> **WHAT NEEDS TO BE DONE**
Quote exactly and only this range of lines in the data below: the line that holds "Task: Click the magnifier" to the line that holds "Task: Select Clairfield", both included.

> **INFORMATION PROVIDED**
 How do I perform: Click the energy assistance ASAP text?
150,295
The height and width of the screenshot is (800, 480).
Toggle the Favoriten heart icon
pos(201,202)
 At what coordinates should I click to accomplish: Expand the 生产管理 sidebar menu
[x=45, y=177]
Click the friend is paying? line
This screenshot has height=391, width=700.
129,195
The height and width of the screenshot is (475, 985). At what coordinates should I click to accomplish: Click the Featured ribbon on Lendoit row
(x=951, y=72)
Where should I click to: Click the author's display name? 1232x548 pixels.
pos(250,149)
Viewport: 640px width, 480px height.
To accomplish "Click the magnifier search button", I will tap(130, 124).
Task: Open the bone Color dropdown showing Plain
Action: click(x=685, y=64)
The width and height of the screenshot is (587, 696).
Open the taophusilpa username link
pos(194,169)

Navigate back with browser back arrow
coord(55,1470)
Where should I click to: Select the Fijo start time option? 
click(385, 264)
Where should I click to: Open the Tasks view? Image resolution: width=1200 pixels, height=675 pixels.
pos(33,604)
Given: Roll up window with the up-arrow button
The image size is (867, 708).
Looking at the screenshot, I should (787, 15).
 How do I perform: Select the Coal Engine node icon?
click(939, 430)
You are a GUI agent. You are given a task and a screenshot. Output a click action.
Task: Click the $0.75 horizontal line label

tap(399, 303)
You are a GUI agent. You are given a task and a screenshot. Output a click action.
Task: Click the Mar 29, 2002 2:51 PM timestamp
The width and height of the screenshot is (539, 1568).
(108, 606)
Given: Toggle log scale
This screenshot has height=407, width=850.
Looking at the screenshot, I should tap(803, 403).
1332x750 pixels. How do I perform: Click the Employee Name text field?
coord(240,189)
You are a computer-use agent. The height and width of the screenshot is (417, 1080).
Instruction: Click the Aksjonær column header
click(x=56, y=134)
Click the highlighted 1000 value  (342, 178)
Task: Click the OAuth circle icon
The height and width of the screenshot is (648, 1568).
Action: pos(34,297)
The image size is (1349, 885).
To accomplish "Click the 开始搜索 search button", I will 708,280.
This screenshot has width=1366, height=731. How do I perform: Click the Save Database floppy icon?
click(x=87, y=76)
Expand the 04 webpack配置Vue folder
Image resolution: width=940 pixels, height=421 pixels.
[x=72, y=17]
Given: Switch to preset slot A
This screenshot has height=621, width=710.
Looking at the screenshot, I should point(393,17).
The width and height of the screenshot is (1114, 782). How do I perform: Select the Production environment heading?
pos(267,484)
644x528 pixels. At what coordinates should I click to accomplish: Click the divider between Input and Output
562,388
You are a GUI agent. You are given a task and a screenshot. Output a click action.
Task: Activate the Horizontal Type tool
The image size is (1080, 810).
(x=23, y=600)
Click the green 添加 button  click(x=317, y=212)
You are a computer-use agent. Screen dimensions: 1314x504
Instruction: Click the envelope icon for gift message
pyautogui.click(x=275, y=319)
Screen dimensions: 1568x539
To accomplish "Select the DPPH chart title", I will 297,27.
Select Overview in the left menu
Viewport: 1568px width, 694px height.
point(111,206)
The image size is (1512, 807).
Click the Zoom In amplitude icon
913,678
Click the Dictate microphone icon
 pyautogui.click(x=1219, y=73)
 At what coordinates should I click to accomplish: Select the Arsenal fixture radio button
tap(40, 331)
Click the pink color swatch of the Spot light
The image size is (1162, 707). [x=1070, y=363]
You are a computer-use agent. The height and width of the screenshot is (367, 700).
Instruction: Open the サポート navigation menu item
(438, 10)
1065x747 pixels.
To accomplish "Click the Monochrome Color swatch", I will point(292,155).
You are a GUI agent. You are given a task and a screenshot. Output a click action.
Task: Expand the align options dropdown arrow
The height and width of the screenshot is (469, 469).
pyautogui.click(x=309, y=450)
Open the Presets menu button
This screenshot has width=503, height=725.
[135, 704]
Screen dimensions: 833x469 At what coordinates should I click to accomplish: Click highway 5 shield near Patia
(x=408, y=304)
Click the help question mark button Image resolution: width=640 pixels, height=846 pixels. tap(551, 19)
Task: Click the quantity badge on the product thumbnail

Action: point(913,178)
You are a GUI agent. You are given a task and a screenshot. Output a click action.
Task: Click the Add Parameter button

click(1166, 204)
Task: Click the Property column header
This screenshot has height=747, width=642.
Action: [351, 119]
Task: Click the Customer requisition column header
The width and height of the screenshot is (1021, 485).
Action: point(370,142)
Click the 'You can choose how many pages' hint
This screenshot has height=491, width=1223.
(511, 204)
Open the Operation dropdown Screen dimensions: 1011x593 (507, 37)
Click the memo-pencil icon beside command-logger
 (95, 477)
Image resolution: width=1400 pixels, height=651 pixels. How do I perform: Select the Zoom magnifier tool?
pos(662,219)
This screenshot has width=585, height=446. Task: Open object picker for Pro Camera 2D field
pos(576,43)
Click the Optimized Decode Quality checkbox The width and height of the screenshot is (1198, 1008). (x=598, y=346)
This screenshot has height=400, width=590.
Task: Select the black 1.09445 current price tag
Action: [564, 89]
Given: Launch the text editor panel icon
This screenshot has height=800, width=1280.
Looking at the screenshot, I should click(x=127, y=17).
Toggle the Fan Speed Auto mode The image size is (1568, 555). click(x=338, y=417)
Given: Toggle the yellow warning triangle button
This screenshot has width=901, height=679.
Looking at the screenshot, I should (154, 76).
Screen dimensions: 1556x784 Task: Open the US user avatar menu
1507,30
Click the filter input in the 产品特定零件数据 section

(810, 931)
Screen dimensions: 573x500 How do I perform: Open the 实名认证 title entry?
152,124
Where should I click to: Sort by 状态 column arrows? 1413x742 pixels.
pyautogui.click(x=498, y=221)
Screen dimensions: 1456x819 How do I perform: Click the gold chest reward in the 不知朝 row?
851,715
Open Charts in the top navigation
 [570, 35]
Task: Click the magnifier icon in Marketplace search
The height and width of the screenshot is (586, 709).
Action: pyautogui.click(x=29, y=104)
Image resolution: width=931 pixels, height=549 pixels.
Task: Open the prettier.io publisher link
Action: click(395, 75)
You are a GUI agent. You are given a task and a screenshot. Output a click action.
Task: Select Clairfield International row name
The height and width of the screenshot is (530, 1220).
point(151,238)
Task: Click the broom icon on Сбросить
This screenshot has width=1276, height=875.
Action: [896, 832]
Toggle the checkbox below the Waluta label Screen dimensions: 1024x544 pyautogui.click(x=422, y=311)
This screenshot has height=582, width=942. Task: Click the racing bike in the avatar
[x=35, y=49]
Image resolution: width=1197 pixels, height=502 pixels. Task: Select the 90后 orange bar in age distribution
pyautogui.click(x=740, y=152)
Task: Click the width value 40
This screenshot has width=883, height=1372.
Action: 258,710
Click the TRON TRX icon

> **ANSWER FOR THIS EXERCISE**
Task: Click the magnifier icon in Marketplace search
The height and width of the screenshot is (586, 709).
Action: pyautogui.click(x=29, y=104)
Image resolution: width=931 pixels, height=549 pixels.
Task: Open the prettier.io publisher link
Action: click(395, 75)
You are a GUI agent. You are given a task and a screenshot. Output a click action.
Task: Select Clairfield International row name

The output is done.